Mark agrees that many platforms today are becoming ‘pay-to-play’. “When running ads, retailers should utilise Facebook’s Ads Manager – rather than ‘boosting’ or ‘promoting’ posts from directly within the Facebook and Instagram Apps,” he adds. “The free Facebook Ads Manager allows you to set up and fine-tune ads with much more detail and often provide a much better return-on-ad-spend compared to creating ‘simpler’ ads directly through the platform itself.”
If you’re in a pinch and aren’t able to pay for advertising, Harry recommends encouraging friends, family and customers to share your content in order to organically grow your reach. “Create competitions, giveaways and use images and videos to generate engagement,” he says.
In a world increasingly ruled by GDPR, tech giants like Google and Facebook are offering advertisers less information to protect their users.

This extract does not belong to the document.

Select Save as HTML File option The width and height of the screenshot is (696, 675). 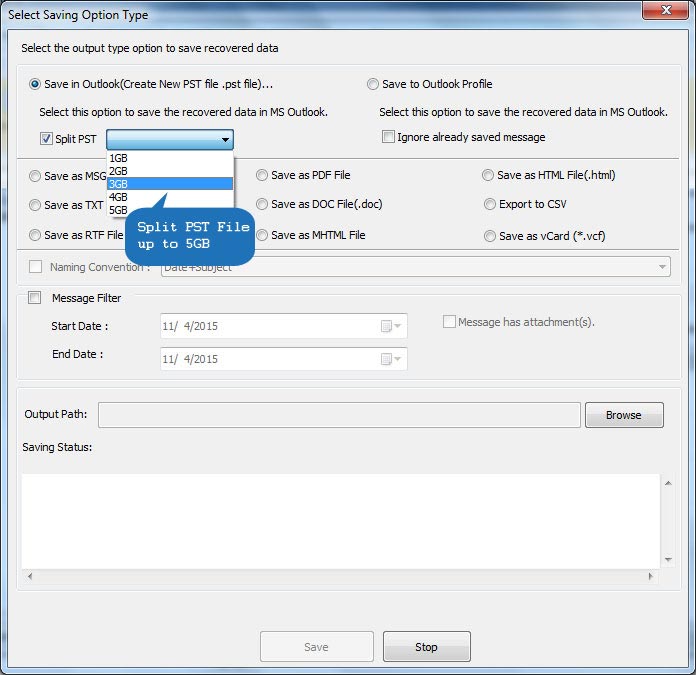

Because of this, ‘owned data’ is increasingly important for those looking to grow their online presence. Enter the email newsletter. “When someone buys from you, ask if they would like to be part of your newsletter. If they say yes, you will then have a piece of owned data you can use to help you grow a relationship and your business,” Harry explains. “Don’t let the email lists you’ve collated over the years go to waste. Their value will only increase.”
On top of this, retailers can create online loyalty programmes. “Increasingly, there is software being released to help with loyalty programmes. They can even be free if you are a certain size. Companies like LoyaltyLion help make more money by keeping current customers happy, encouraging referrals and improve e-commerce retention,” Harry says.
By preparing early and perfecting both in-store and digital operations this Christmas, retailers can make this year their – and their customers’ – best.
Speciality Food asks Neil Donachie, out of home marketing manager at Fentimans, how the drinks maker is preparing for the Christmas rush
How is Fentimans preparing for the Christmas season this year?
Fentimans has always traditionally performed well at Christmas. Our premium positioning makes us the brand of choice for special family occasions which take place throughout the season. We have seen strong sales since the lifting of restrictions across all channels and we fully anticipate this will carry through into the last few months of the year, particularly for our iconic Ginger Beer, a flavour perfect suited to the time of year.
In preparation, at Fentimans we tend to invest in consumer advertising from September to November, between the summer and December peaks, to introduce as many new consumers to the brand as possible and remind those who haven’t purchased the brand in a while before they make their Christmas purchases.
Are there any trends in the drinks space that retailers should be aware of this festive season?
One big trend we have seen following the pandemic is the growth of at-home cocktails. As the on-trade closed, many consumers began making their favourite drinks at home and this has seen a big surge in demand for the relevant ingredients. It will be interesting to see if this results in a surge in demand for cocktail-based ingredients as consumers get together over the festive season.
What tips can you offer for retailers who are planning for Christmas now?
Christmas is a time when many shoppers are on ‘auto-pilot,’ with large amounts of shopping to do and many trip purchases pre-planned. Ensuring point of purchase features are visually impactful and contain relevant messages will give you the best chance of capitalising on higher footfall and increasing impulse purchases.